What the exercise asks:
Copy out every line in the entries below that includes "Dresden".

Supplied entries:
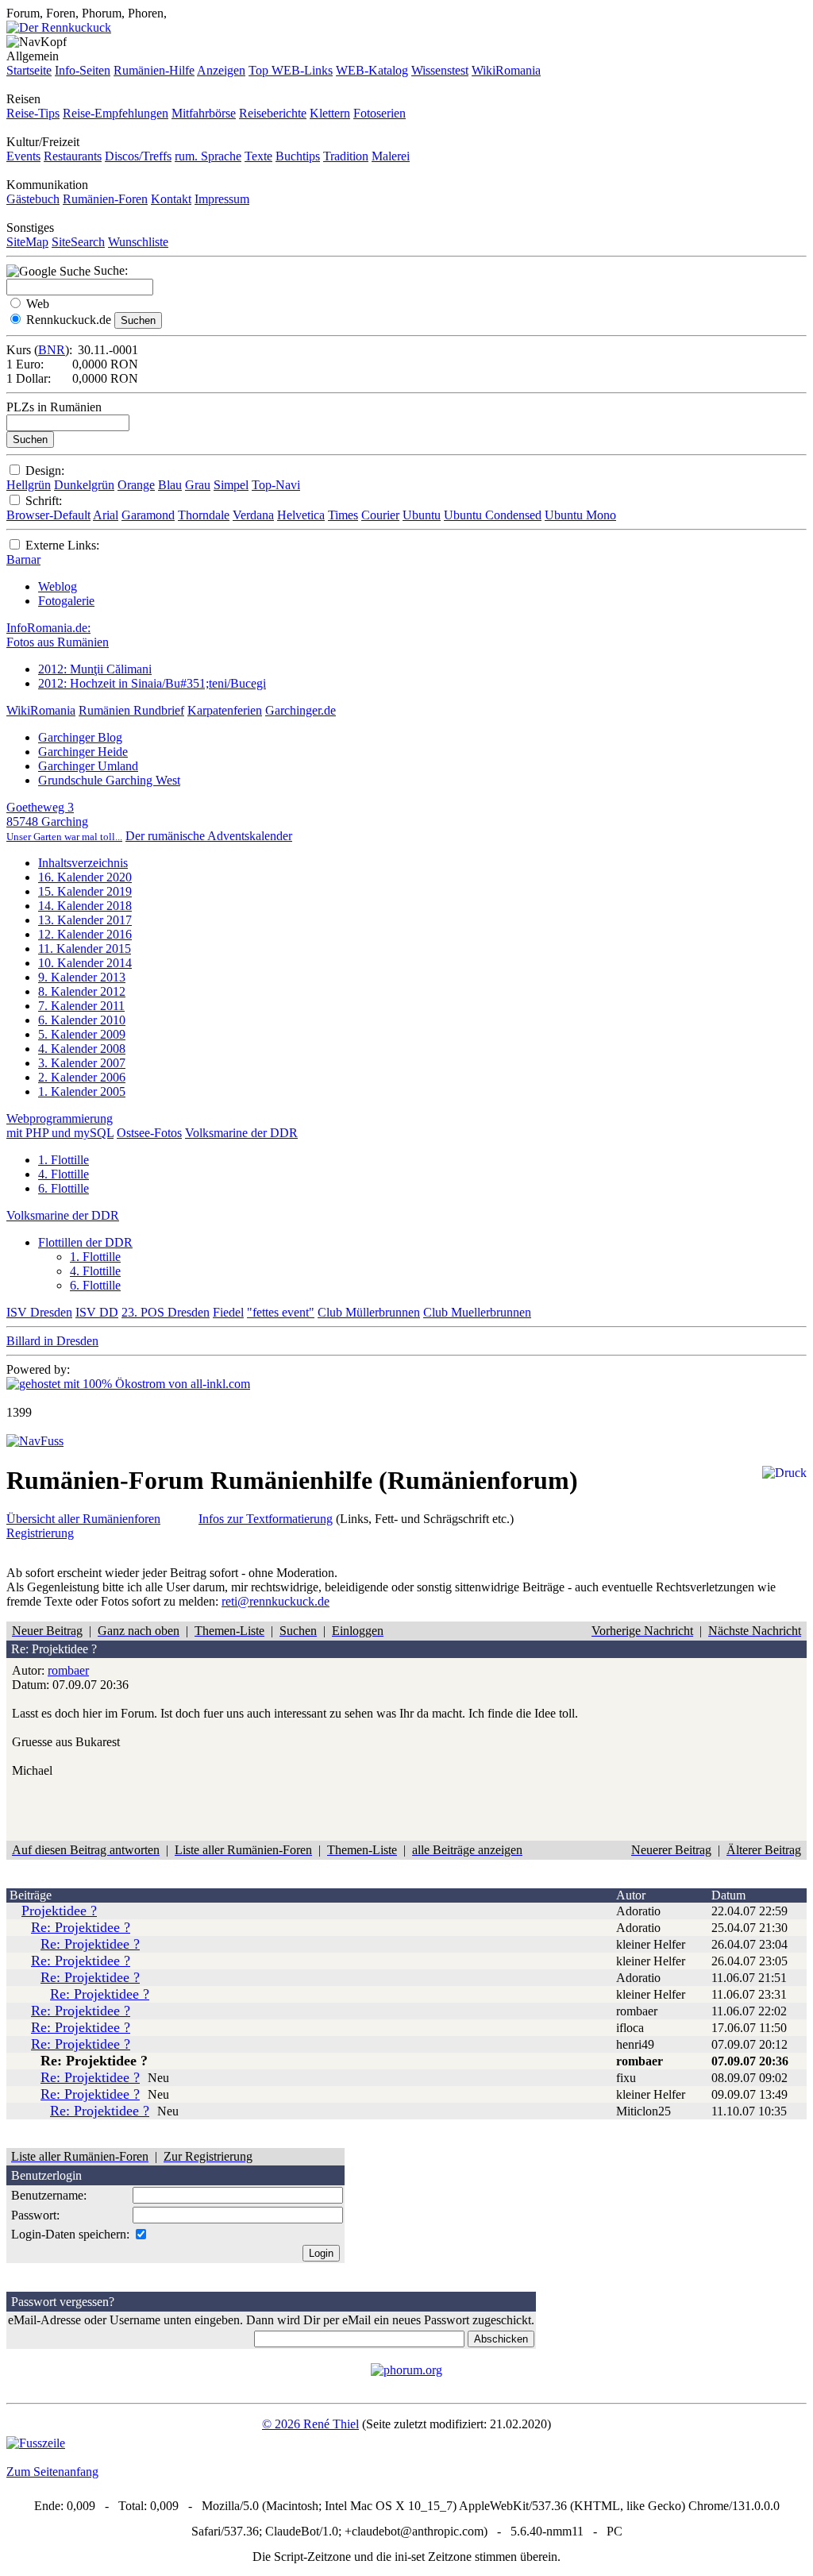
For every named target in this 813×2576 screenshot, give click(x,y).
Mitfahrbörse (203, 113)
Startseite (29, 70)
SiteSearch (78, 242)
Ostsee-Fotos (149, 1133)
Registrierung (40, 1533)
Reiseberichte (272, 113)
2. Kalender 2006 (81, 1077)
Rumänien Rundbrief (131, 710)
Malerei (391, 156)
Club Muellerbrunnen (477, 1312)
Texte (258, 156)
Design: (44, 470)
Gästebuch (33, 199)
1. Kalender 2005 (81, 1091)
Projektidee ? (59, 1911)
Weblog (57, 586)
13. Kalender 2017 (85, 920)
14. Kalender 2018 (85, 905)
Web (37, 303)
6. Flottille (63, 1188)
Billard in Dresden (52, 1341)
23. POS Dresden (165, 1312)
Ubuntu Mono (580, 515)
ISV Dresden (39, 1312)
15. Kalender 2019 (85, 891)
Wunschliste (138, 242)
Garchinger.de (300, 710)
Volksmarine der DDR (241, 1133)
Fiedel (228, 1312)
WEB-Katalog (372, 70)
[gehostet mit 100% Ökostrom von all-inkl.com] (128, 1383)
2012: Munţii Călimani (95, 669)
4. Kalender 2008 (81, 1048)
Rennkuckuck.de (68, 319)
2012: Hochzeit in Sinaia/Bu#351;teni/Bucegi (152, 683)
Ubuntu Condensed (492, 515)
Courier (380, 515)
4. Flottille (63, 1174)
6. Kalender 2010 (81, 1020)
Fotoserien (379, 113)
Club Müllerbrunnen (369, 1312)
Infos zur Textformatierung (265, 1518)
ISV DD (96, 1312)
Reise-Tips (33, 113)
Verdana (253, 515)
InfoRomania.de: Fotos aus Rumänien (57, 635)
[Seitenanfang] (35, 1441)
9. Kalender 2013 (81, 977)
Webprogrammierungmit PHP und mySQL (60, 1126)
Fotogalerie (66, 600)
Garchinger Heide (83, 751)
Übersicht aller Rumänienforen (83, 1518)
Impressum (222, 199)
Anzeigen (221, 70)
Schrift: (43, 500)
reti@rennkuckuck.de (275, 1601)
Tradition (345, 156)
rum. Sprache (208, 156)
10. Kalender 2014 (85, 963)
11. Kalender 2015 (84, 948)
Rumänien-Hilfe (154, 70)
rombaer (68, 1670)
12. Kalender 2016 (85, 934)
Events (23, 156)
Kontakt (171, 199)
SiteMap (27, 242)
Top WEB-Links (291, 70)
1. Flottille (63, 1160)
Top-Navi (276, 485)
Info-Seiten (82, 70)
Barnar (23, 559)
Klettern (330, 113)
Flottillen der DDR (85, 1242)
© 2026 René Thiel (310, 2424)
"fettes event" (280, 1312)
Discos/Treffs (138, 156)
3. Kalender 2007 (81, 1063)
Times (343, 515)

Written response:
Billard in Dresden (52, 1341)
23. POS Dresden (165, 1312)
ISV Dresden (39, 1312)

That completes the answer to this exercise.